* _Task instructions_: From the line that contains "Controlled Environment (197, 1248)" to the last line of the records below, retype each line exactly; leave out everything else.

* _Exercise materials_:
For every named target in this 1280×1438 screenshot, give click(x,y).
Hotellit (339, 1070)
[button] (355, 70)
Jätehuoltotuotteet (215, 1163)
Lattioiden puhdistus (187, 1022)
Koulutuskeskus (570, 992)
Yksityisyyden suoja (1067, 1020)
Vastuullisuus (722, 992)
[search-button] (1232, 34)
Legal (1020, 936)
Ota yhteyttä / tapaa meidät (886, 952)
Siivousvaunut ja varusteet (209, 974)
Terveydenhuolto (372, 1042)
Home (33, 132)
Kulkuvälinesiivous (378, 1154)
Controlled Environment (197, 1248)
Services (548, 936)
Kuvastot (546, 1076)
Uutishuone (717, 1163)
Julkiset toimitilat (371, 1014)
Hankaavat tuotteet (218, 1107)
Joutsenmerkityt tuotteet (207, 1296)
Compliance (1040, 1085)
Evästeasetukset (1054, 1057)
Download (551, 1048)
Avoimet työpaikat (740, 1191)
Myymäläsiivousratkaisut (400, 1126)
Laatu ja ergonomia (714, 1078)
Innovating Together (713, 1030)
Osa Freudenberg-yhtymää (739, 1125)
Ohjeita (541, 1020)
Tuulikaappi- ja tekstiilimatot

* _Result for this exercise_:
Controlled Environment (197, 1248)
Services (548, 936)
Kuvastot (546, 1076)
Uutishuone (717, 1163)
Julkiset toimitilat (371, 1014)
Hankaavat tuotteet (218, 1107)
Joutsenmerkityt tuotteet (207, 1296)
Compliance (1040, 1085)
Evästeasetukset (1054, 1057)
Download (551, 1048)
Avoimet työpaikat (740, 1191)
Myymäläsiivousratkaisut (400, 1126)
Laatu ja ergonomia (714, 1078)
Innovating Together (713, 1030)
Osa Freudenberg-yhtymää (739, 1125)
Ohjeita (541, 1020)
Tuulikaappi- ja tekstiilimatot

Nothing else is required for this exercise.